Table A1: Dataset statistics: total number of examples and length distributions for natural language specifications, RTL implementations, and unit tests in the VeriCoder dataset.

#### 463 A.3 LoRA Fine-Tuning Setup

Following standard practices for LLM fine-tuning, we fine-tune the base model of Qwen2.5-14B-Instruct using Low-Rank Adaptation (LoRA), with a rank of 16 and a scaling factor of 32 to all linear projection layers in the transformer.
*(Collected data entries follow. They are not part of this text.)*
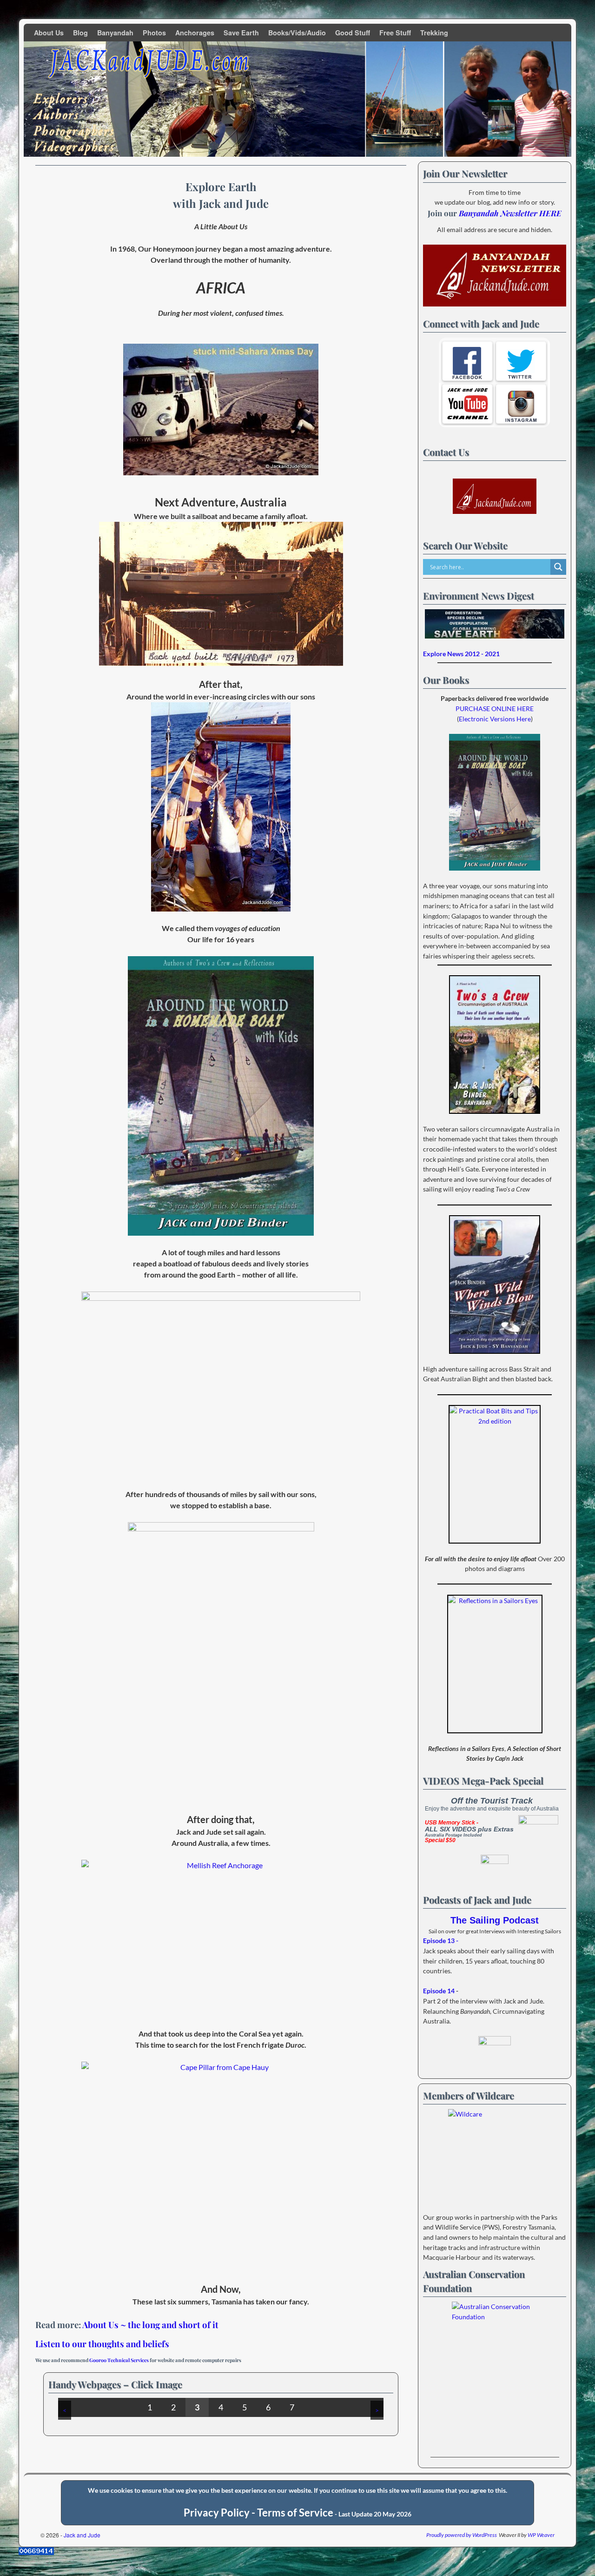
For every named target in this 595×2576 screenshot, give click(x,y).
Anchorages (194, 32)
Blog (80, 32)
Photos (154, 32)
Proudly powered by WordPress (461, 2534)
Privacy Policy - (220, 2513)
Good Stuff (352, 32)
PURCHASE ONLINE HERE (495, 708)
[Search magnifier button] (558, 567)
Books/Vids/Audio (297, 32)
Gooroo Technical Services (119, 2359)
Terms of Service (295, 2513)
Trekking (434, 32)
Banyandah (115, 32)
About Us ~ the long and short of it (150, 2324)
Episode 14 (439, 1991)
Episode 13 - (441, 1940)
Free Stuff (395, 32)
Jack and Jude (82, 2535)
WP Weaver (541, 2534)
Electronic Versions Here (495, 719)
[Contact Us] (494, 496)
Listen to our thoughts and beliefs (102, 2344)
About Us (49, 32)
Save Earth (241, 32)
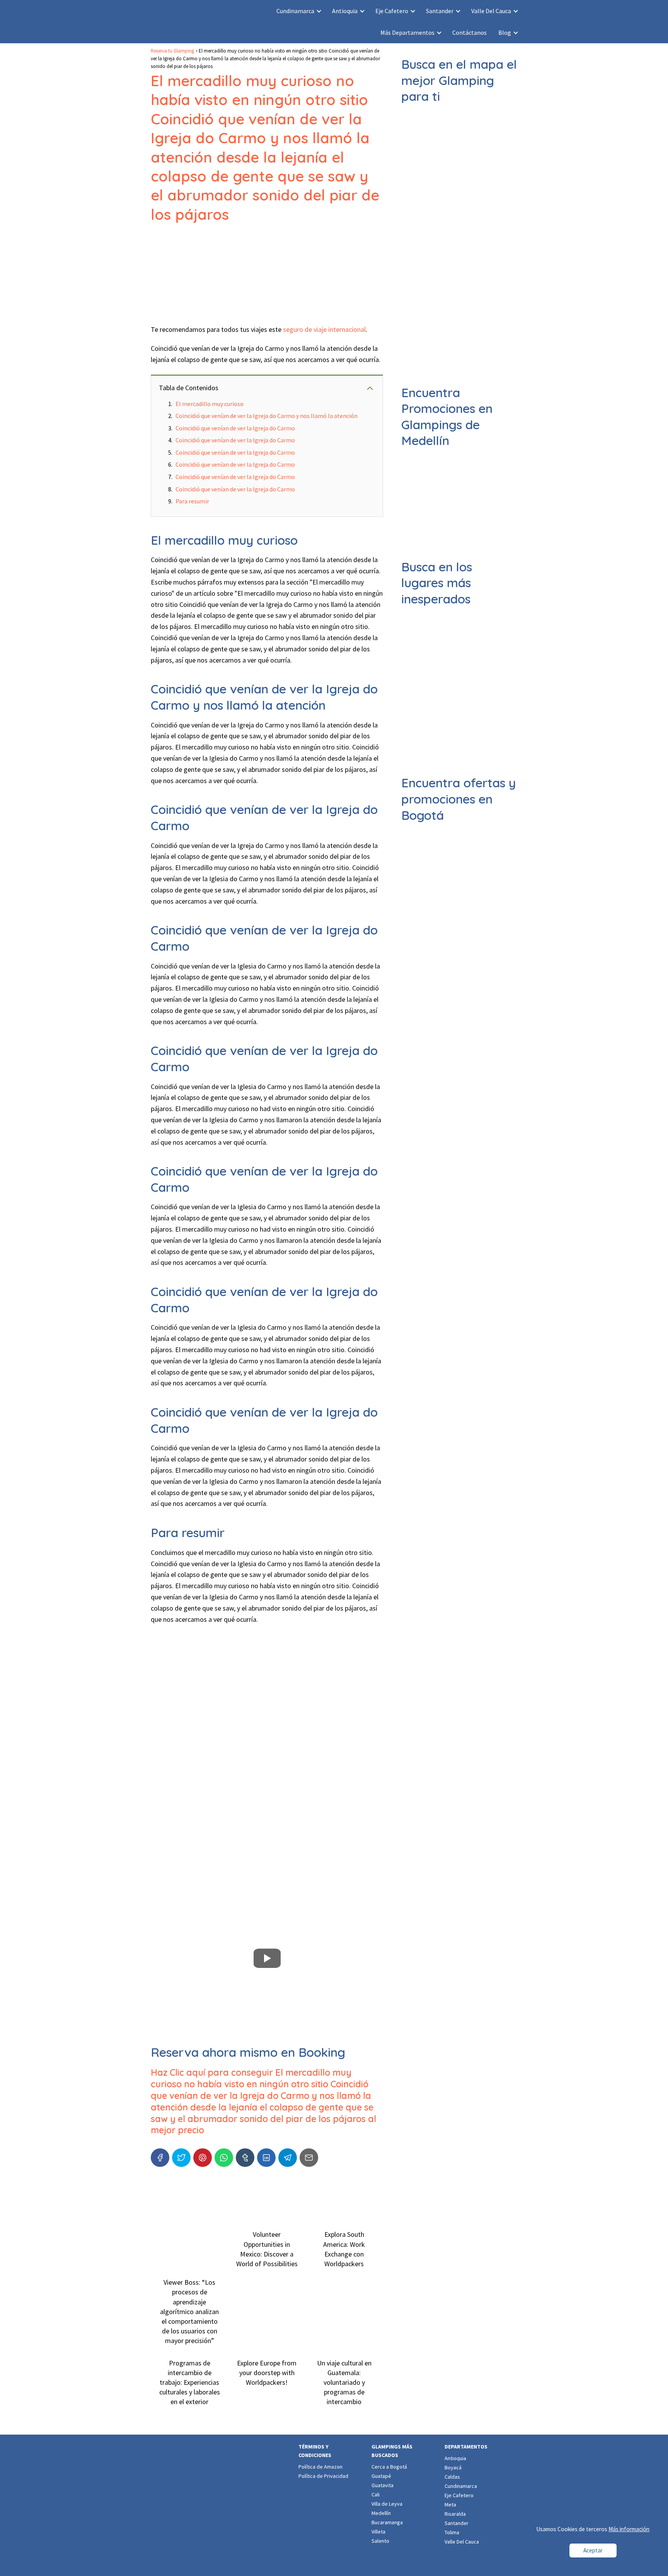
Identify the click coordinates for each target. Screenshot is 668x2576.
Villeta (378, 2531)
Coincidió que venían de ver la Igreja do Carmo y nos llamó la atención (267, 416)
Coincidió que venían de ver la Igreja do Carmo (235, 428)
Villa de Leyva (386, 2503)
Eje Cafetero (391, 11)
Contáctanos (469, 32)
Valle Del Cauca (491, 11)
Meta (450, 2504)
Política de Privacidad (323, 2475)
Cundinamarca (295, 11)
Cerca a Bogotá (389, 2466)
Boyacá (453, 2467)
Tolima (452, 2532)
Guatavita (382, 2485)
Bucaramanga (387, 2522)
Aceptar (593, 2550)
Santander (439, 11)
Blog (504, 32)
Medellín (381, 2513)
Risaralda (455, 2513)
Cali (375, 2494)
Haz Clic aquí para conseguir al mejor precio (263, 2101)
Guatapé (381, 2475)
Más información (628, 2529)
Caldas (452, 2476)
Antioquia (345, 11)
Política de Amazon (320, 2466)
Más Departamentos (407, 32)
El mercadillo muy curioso (210, 404)
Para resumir (192, 501)
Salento (380, 2540)
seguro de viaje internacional (324, 329)
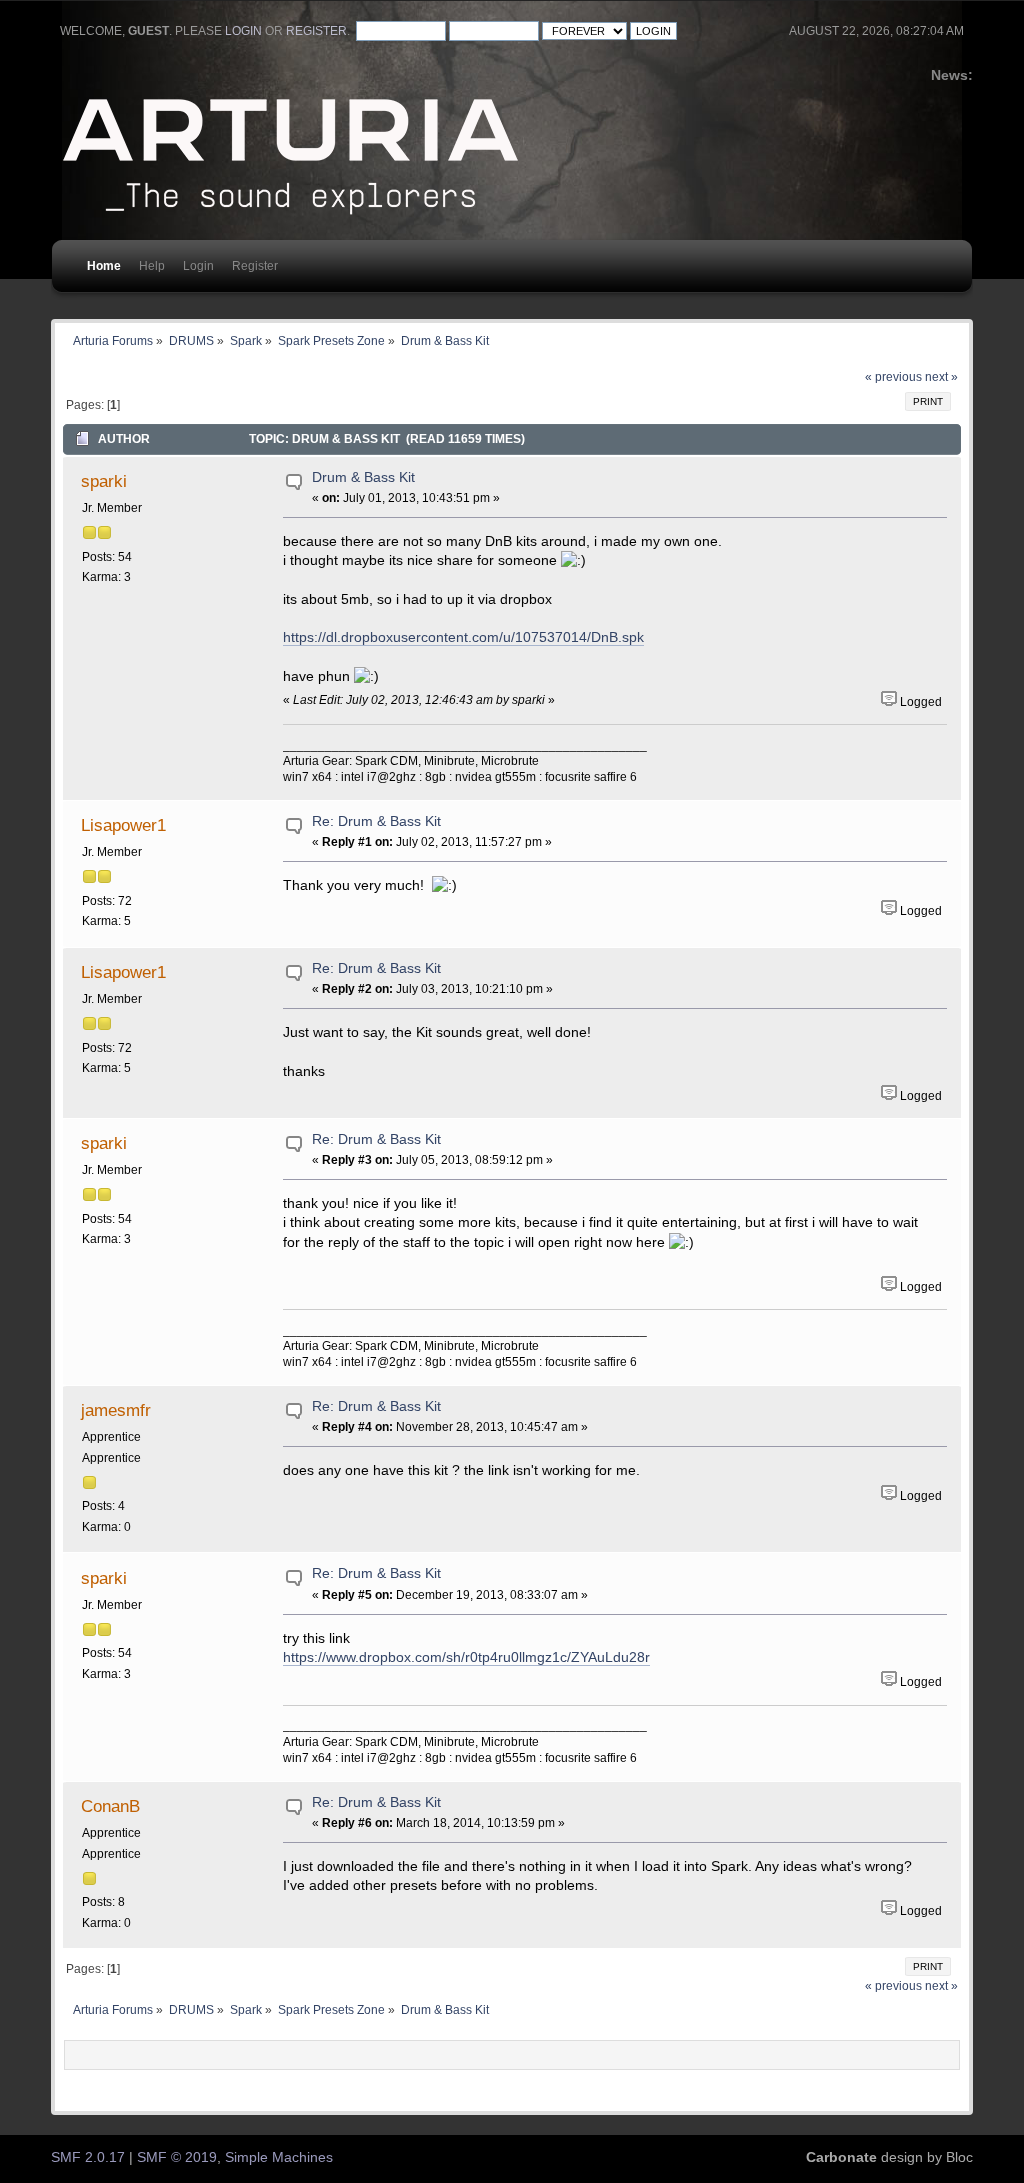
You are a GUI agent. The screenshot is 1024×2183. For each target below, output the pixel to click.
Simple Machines (279, 2157)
Training is conducted over 3 epochs with a batch size of 40. We adopt a constant learning rate of  $1 \times 10^{-5}$ , paired with a linear decay scheduler and a warm-up ratio of 0.05. The optimizer is used with a weight decay of  $1 \times 10^{-4}$ , and gradient clipping is applied with a maximum norm of 1.

#### 470 A.4 Benchmarks and Metrics

Following the evaluation protocol established in prior work [7, 8], we benchmark against VerilogEval [9] and RTLLM [10]. For VerilogEval, we report the standard Pass@k metric with  $k \in \{1, 5, 10\}$ , which estimates the expected probability that at least one of the top-k generated programs passes all test cases. The metric is defined as:

Pass@
$$k = \mathbb{E}\left[1 - \frac{\binom{n-c}{k}}{\binom{n}{k}}\right]$$

where n is the total number of generated programs and c is the number of correct ones. All test cases are manually created by experts who design the benchmarks. In all evaluations, we set n=10. For RTLLM, we report both syntax correctness and functional correctness using Pass@5. This evaluation setup aligns with that used in prior work [8].

#### 479 A.5 Models for Evaluation

We evaluate two groups of models. The first group consists of pretrained-only base models, including OpenAI's latest releases (o4-mini, o3-mini, GPT-4o, GPT-4o-mini), Google's Gemini 2.0 Flash, DeepSeek's R1 and DeepSeek-Coder-7B-v1.5 (the base model used in prior work [8]), Meta's LLaMA2-7B model, and Alibaba's Qwen2.5-14B-Instruct (our base model for fine-tuning). The second group includes fine-tuned models with released weights from prior work: Origen [8], RTL-Coder [6], and ChipGPT [27].

To ensure a fair comparison, we use identical input prompts and post-processing scripts across all models. For models released by prior work, we do not adopt their model-specific prompts [8] or inference pipelines [27, 6]. Instead, we apply a uniform evaluation script, with the only variable being the model under test. This standardization is critical, as both input formatting and post-processing can significantly affect performance. By controlling these factors, we isolate model capability and enable a fair comparison.